(WHAT IS BEING ASKED):
Rewrite the items below with each "screenshot" replaced by "image" and everything else unchanged. Omit the pictures.

(MATERIAL):
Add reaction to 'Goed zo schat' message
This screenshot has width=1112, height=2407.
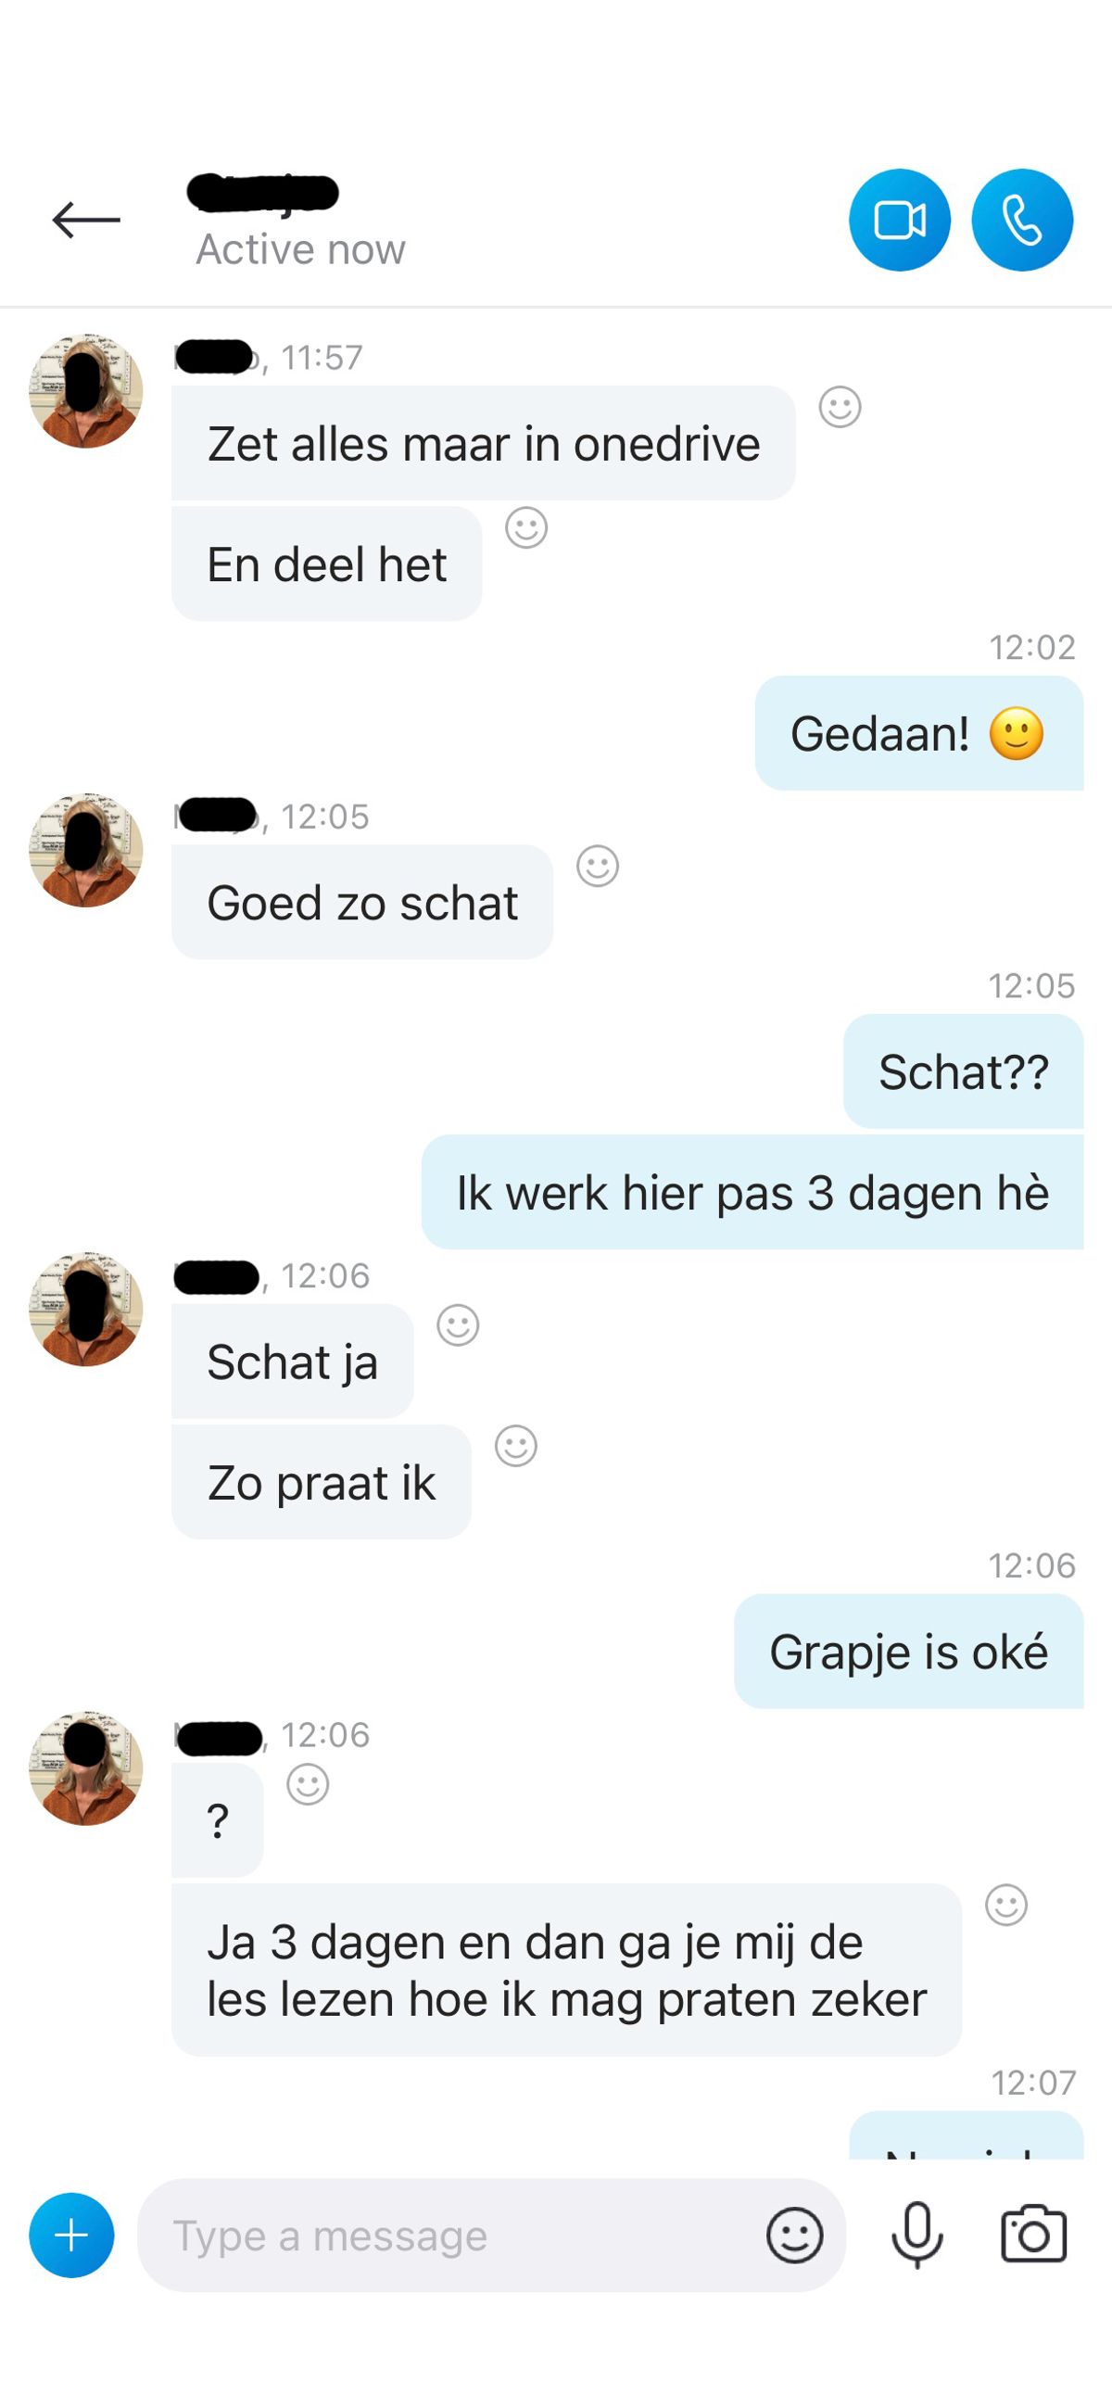click(598, 866)
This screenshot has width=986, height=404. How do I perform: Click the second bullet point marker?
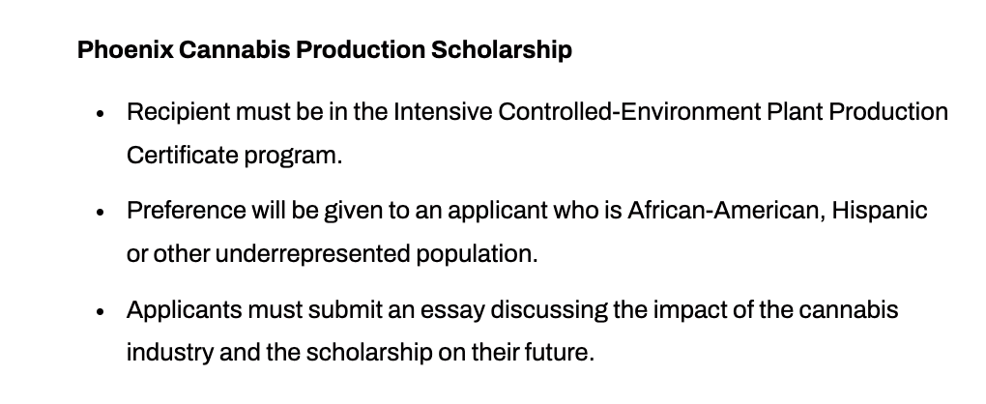[x=100, y=213]
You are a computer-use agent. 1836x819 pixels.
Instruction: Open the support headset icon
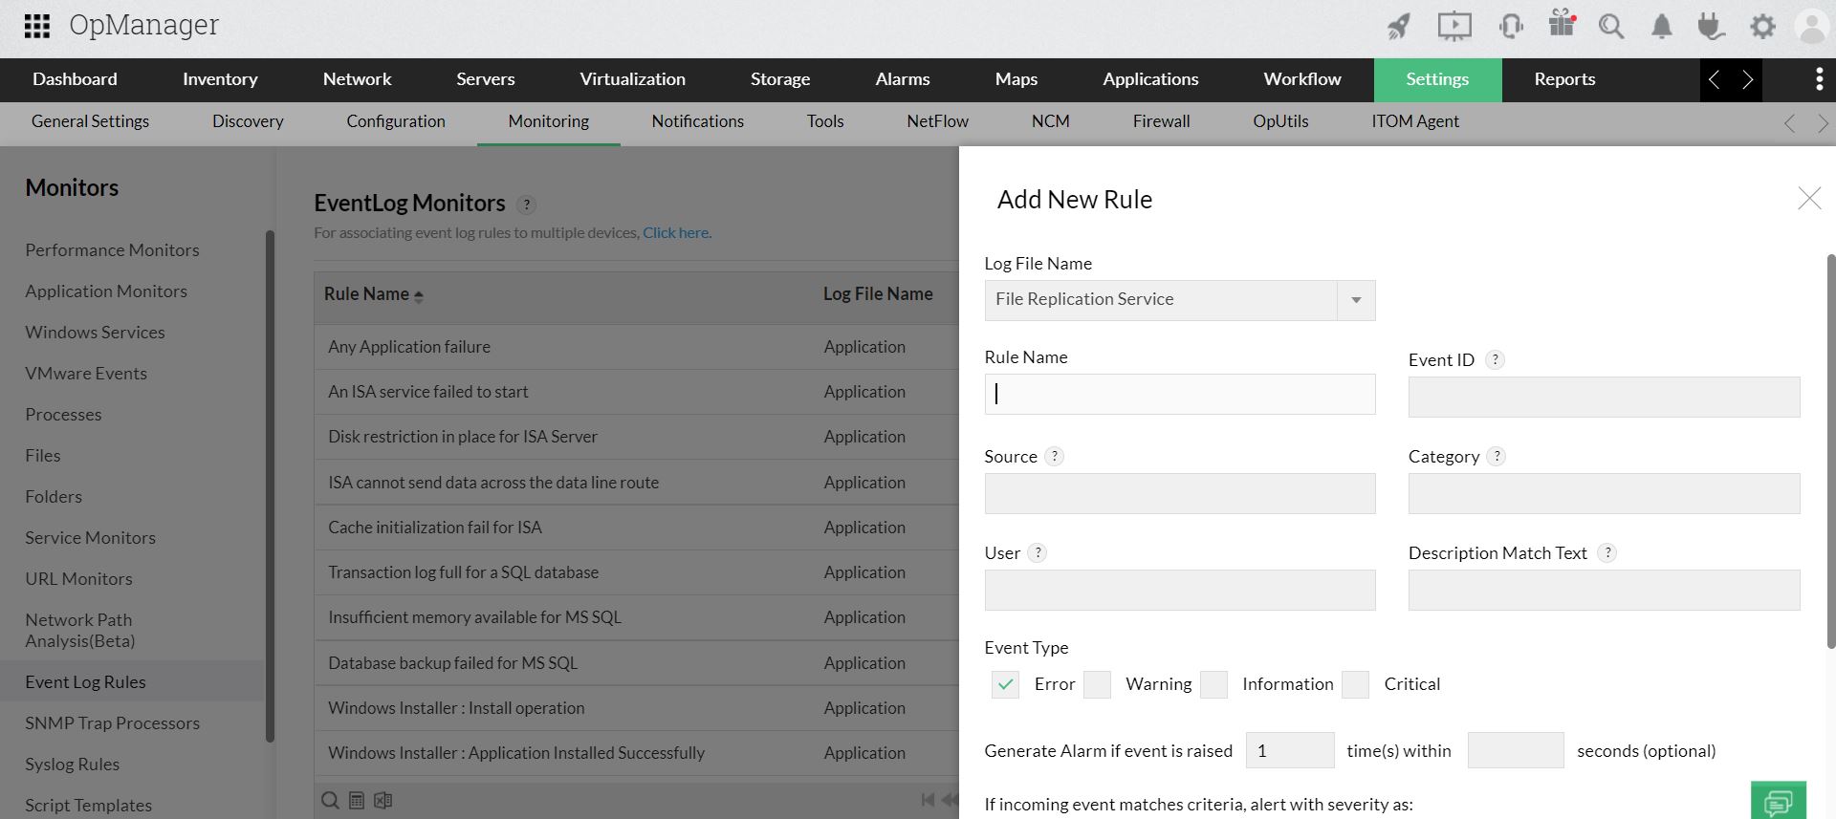(1511, 26)
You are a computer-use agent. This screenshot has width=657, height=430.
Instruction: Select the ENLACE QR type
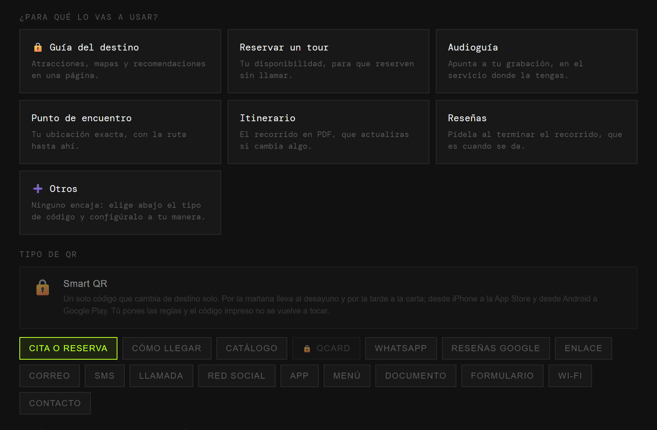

(WRITTEN REPLY):
Add reaction to 'Goed zo schat' message
This image has width=1112, height=2407.
click(598, 866)
This image has width=986, height=404. How do I perform: Click the second bullet point marker?
[x=100, y=213]
You are a computer-use agent. 1836x819 pixels.
Instruction: Open the support headset icon
(1511, 26)
You are a computer-use agent. This image has width=657, height=430.
Instruction: Select the ENLACE QR type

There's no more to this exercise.